Accordingly, in line with these developments and lines of arguments, if there has been an invitation, an intervention by ECOWAS may be arguably seen to be in accordance with international law. Different reasons for this conclusion may be advanced. One could read the incident as an additional example of State practice heralding the farewell of effectiveness as decisive criterion and turning to the criterion of legitimacy. But this seems not to be the main motivation. Strikingly, the Security Council does use the word “legitimate” other than when determining that Jammeh is no longer the “legitimate president.” Unlike to comparable incidents (e.g. Yemen Res 2216 (2015)) Barrow is not explicitly endorsed as “legitimate president”. Hence, I submit that the best understanding of the Gambian crisis, avoiding difficulties of legitimacy and effectiveness, is the following: accepting the Security Council’s assessment as a decisive indicator (amongst others), the non-prohibitive non-authorization, indirectly opening and strengthening the alternative avenue of the doctrine of intervention by invitation, eventually leads to the international community’s acceptance of ECOWAS intervention being in accordance with international law.

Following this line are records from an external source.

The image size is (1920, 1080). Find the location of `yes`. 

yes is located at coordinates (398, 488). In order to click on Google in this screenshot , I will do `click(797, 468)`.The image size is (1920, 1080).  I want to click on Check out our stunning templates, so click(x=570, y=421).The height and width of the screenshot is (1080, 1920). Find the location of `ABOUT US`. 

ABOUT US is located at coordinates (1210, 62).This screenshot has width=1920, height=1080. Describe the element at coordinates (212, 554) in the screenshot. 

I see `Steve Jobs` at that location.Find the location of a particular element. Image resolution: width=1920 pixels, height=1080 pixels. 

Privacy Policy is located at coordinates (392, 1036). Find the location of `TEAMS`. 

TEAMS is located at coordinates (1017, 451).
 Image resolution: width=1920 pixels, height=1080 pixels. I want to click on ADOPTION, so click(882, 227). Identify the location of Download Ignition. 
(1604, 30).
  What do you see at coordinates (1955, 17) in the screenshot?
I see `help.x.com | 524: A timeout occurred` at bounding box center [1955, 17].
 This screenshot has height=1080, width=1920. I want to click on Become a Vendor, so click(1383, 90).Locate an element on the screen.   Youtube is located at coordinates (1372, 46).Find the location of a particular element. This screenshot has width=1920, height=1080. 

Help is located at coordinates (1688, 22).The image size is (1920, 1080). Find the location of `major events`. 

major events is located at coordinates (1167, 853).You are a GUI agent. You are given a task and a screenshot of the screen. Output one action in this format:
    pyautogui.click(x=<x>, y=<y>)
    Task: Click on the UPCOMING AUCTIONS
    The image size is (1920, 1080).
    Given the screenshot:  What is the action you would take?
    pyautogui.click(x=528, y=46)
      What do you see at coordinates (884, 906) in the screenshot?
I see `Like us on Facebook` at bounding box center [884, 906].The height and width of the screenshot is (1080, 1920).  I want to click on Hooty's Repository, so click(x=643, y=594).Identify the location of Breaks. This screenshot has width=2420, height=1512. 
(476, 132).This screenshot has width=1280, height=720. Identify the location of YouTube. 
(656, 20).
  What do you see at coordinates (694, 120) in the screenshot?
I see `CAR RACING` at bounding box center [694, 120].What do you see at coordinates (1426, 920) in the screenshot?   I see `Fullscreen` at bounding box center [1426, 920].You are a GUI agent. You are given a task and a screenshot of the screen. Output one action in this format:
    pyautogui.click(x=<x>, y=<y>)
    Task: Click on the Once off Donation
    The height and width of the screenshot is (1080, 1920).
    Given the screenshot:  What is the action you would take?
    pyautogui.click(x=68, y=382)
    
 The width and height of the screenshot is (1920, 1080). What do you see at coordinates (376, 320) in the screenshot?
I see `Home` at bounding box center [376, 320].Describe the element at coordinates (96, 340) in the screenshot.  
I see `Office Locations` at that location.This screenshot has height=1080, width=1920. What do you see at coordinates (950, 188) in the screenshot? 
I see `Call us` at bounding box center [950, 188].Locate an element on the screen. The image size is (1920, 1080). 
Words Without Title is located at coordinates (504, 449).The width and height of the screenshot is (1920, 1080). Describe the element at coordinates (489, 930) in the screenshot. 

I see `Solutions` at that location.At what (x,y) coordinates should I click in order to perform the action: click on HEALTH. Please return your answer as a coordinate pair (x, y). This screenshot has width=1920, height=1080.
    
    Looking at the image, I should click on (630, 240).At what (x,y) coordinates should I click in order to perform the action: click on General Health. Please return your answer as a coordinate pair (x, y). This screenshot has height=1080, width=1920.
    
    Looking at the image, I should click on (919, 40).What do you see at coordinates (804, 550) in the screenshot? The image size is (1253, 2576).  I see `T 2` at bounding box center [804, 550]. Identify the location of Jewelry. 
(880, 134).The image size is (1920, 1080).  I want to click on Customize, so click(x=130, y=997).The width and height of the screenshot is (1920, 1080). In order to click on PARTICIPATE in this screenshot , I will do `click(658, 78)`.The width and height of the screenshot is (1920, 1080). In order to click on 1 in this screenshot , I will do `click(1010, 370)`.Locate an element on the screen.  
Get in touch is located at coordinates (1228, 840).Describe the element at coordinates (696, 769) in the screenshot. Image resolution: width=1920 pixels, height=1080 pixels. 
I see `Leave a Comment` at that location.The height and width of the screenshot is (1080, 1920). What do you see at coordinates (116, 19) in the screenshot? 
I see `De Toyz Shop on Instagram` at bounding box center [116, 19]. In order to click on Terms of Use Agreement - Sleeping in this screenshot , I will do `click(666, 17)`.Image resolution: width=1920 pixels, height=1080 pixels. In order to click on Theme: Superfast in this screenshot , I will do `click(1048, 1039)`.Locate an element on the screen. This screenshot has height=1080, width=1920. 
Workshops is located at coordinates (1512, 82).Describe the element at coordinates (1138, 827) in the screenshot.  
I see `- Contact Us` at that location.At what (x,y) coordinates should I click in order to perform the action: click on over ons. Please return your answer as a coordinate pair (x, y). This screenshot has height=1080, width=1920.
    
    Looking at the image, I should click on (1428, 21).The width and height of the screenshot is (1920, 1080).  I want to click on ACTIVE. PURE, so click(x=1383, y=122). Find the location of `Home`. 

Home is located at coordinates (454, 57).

So, yes, the justification of “intervention by invitation” alone may be seen to stand on shaky grounds. But, no, the international community does not “not care” about the legality. Rather, it provides a strategy to legally resort to military force if diplomatic means fail – yet, admittedly, only for the time after inauguration, leaving the problem of the threat to use force unresolved. It is another question though, whether this strategy is commendable.